But an even greater Puccini epiphany soon followed. Some months later my father had occasion to make a business trip to New York City. Well aware of my new-found crush on Puccini, he made a great gesture of dad-hood: he took me with him to the Old Metropolitan Opera house where, together, we saw Madama Butterfly in person.
The year was 1964. The cast: Renata Scotto, one of the great prima donnas of the day, as Butterfly; Barry Morell as Pinkerton and Mario Sereni as Sharpless. Our seats were in the far reaches of the upper balcony. I didn’t care. I was in heaven.
I have a few visceral memories of the performance.
In Act 1, prior to the wedding, Butterfly shows her fiancé a few personal items, including a small tin of makeup. When Pinkerton disapproves, she cries “Via!” and throws the offending container away. On this evening, Ms. Scotto threw it into an ornamental lake. This was no real lake, however, simply a portion of the stage floor painted blue with flowers bordering. The tin, rather than sinking from sight, spun around like a top for what seemed an eternity before clattering to a noisy stop and resting on the “water.” While the rest of the act continued, I found myself unable to pry my eyes from the spectacle of “the make-up that didn’t sink”.

[Records for locating words and elements]
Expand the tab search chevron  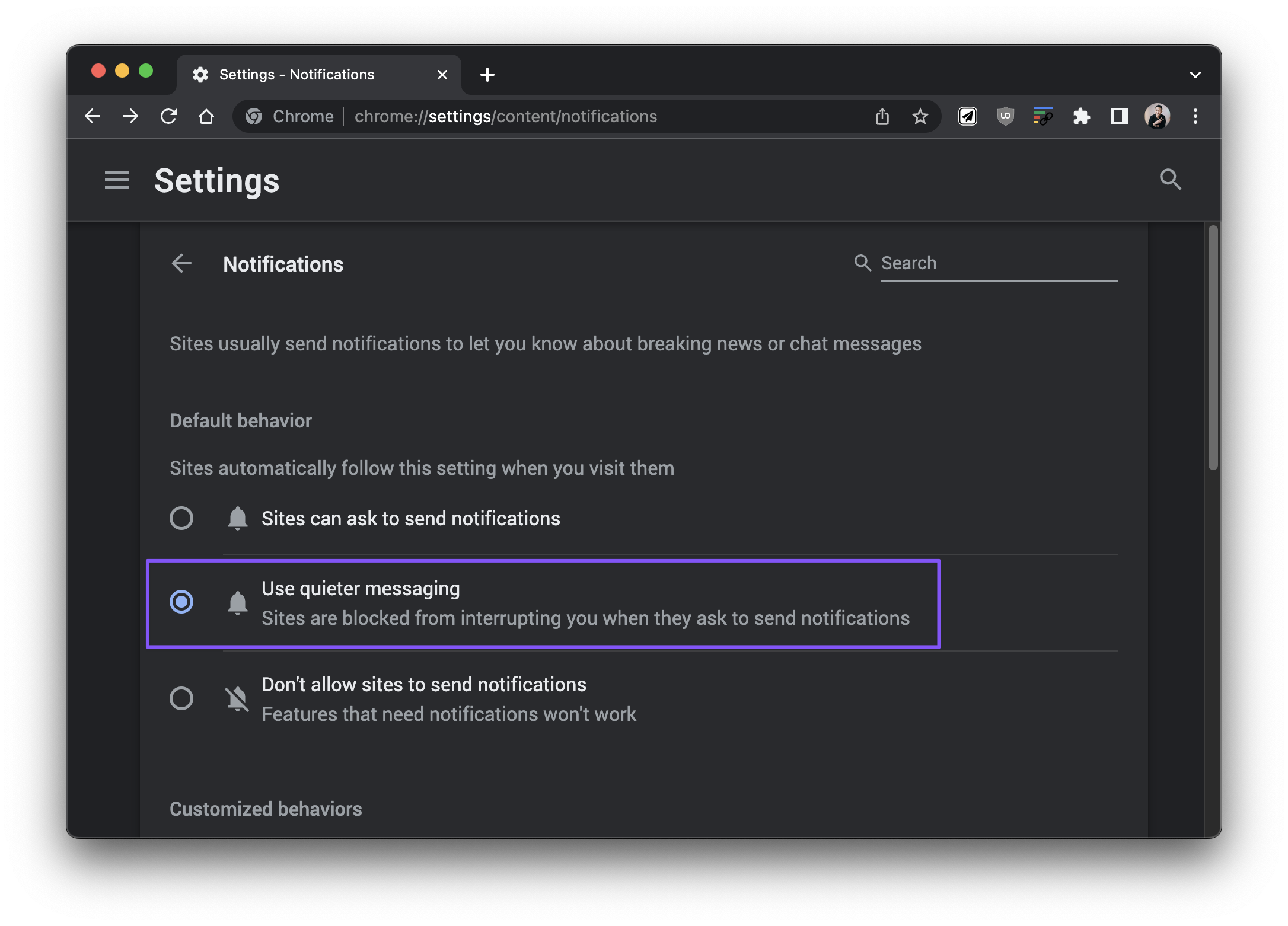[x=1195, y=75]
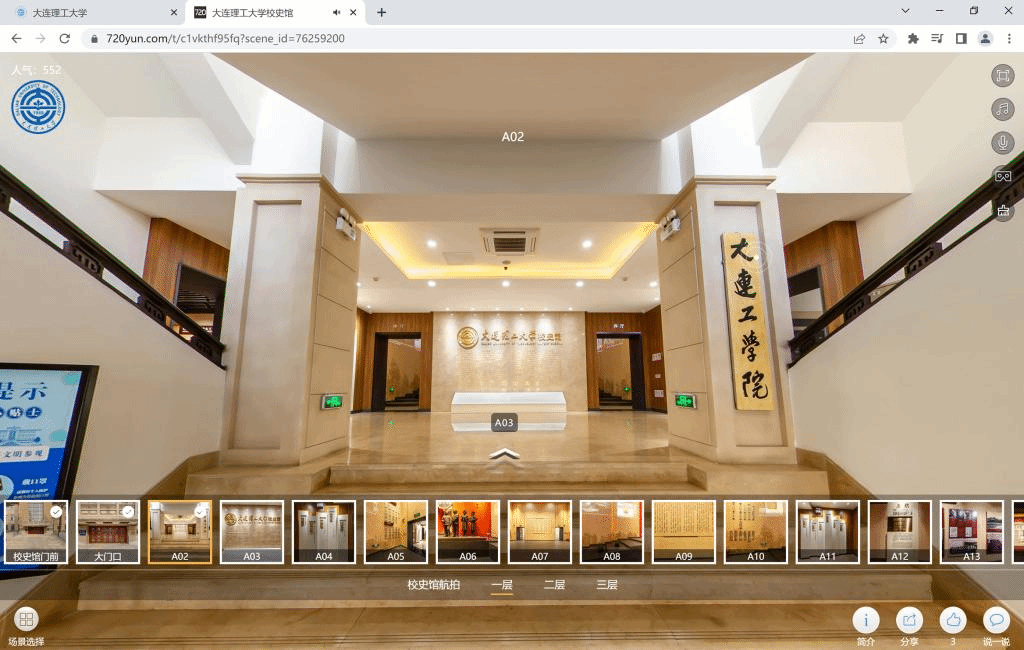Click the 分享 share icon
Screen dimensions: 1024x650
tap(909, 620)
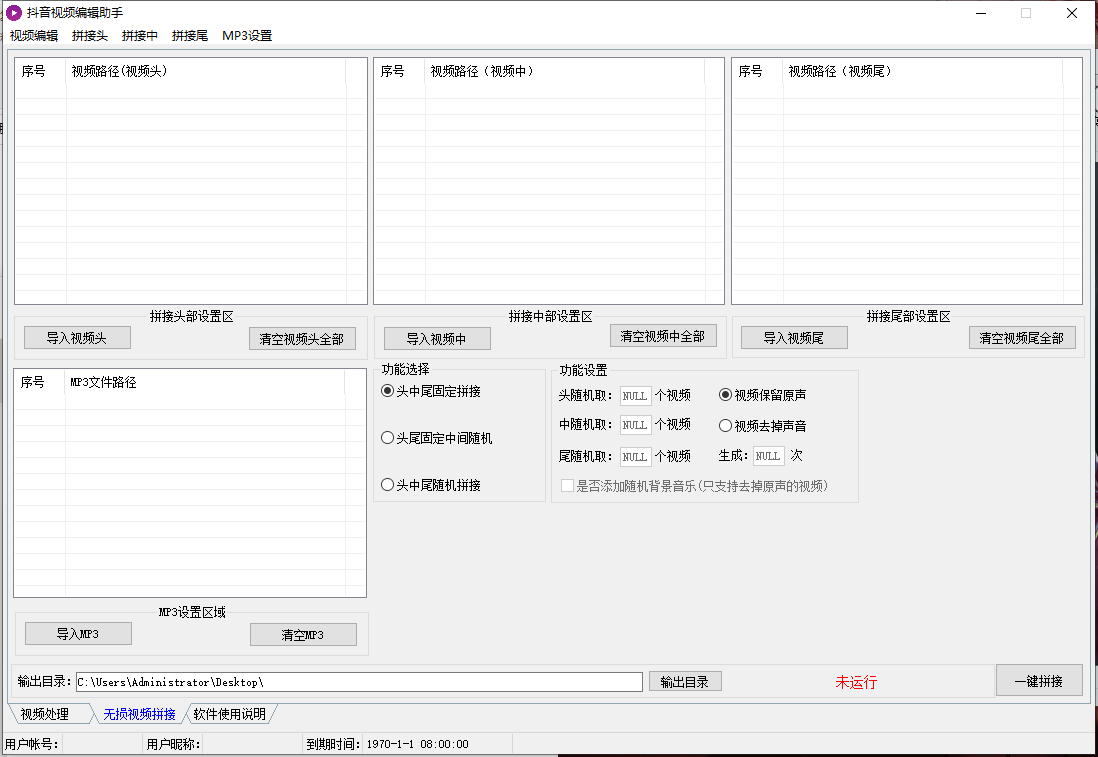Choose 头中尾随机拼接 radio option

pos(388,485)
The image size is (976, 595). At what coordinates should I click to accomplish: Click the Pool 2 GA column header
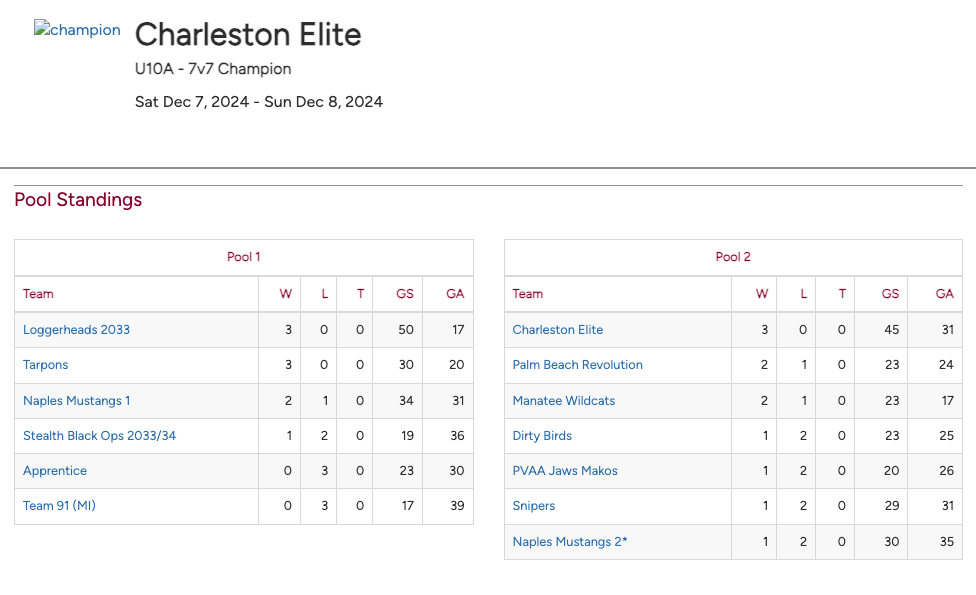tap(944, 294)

Required tasks:
[a] According to the opera memoir, who sang the role of Pinkerton in the 1964 performance of Madama Butterfly?
[b] Output the stretch of the records from the line that contains "The image size" through the end of the records, repeating those lines exactly and leaving out the pictures.
The opera memoir and the records are unrelated pieces of material.

Results of the exercise:
[a] Barry Morell

[b]
The image size is (976, 595). At what coordinates should I click to accomplish: Click the Pool 2 GA column header
tap(944, 294)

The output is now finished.